La pharmacie NECC mise en cause
Les enquêteurs ont confirmé, le 23 octobre, la culpabilité de la pharmacie à l'origine de tous les produits contaminés. "Les enquêteurs ont découvert que les procédés de stérilisation des médicaments au sein de la société de préparation pharmaceutique New England Compounding Center (NECC) n'étaient pas conformes aux normes", a expliqué mardi soir le Dr Madeleine Biondolillo, à la tête du ministère de la Santé du Massachusetts.
Une épidémie prévisible ?
Ces résultats, bien que préliminaires, jettent l'opprobre sur des pharmacies d'un genre particulier, appelée "compounding" pharmacie, un lieu où les médicaments sont préparés sur place contrairement aux médicaments des grands laboratoires pharmaceutiques.
Cette pratique peut paraître désuète, mais elle peut offrir comme avantage l'élaboration d'un traitement unique spécialement adapté à un patient.
Pourtant, des risques existent et de plus en plus de médecins les dénoncent. En effet, ces pharmacies ne sont pas tenues de respecter les mêmes critères de qualité que les grandes entreprises pharmaceutiques.
Ce n'est pas la première fois que les "compounding" pharmacies sont à l'origine d'un scandale sanitaire. Déjà en 2002, cinq personnes avaient développé une méningite fongique suite à des infiltrations de corticoïdes contaminés, provenant tous d'une pharmacie de Caroline du Sud. Lors de leur enquête sanitaire, les inspecteurs avaient mis en évidence un non respect de la stérilité lors de la préparation du médicament.

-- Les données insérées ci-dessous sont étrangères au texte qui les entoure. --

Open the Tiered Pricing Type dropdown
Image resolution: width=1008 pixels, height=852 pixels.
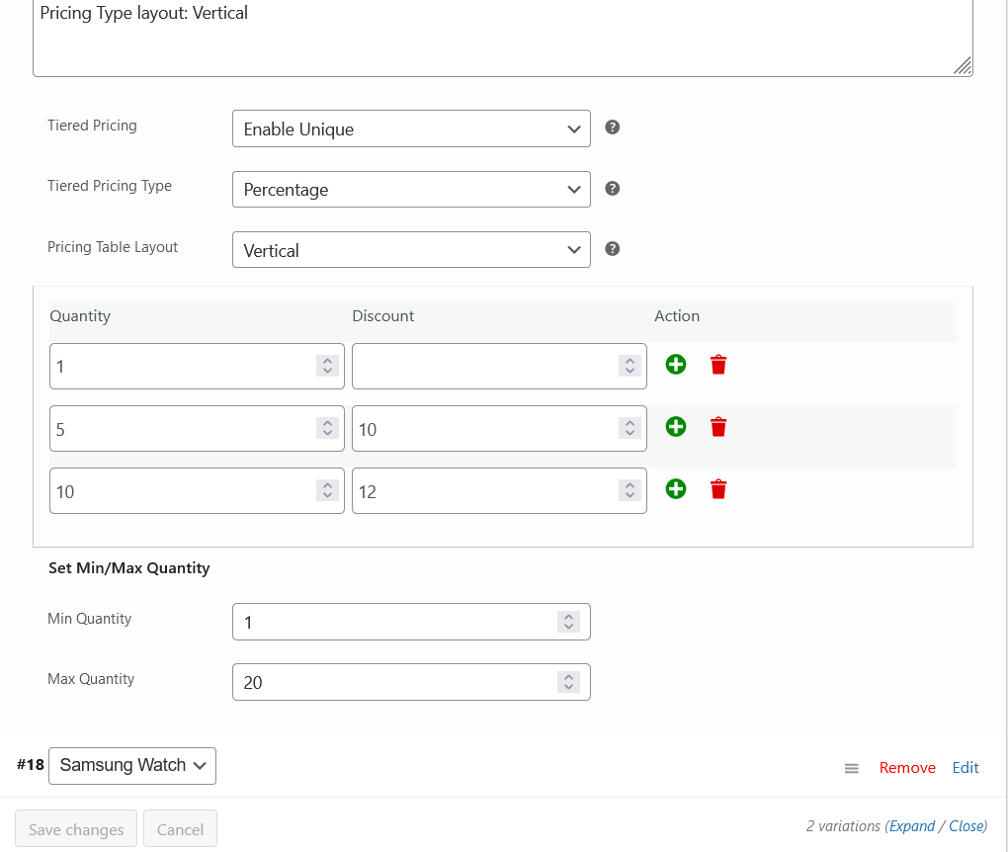(x=411, y=190)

La menace d'une méningite fongique plane sur 14 000 personnes qui pourraient avoir subi une infiltration avec des corticoïdes contaminés entre le 21 mai et le 24 septembre a indiqué le Centre américain de contrôle et de prévention des maladies (CDC), tout en soulignant "que seulement un petit nombre devrait tomber malade".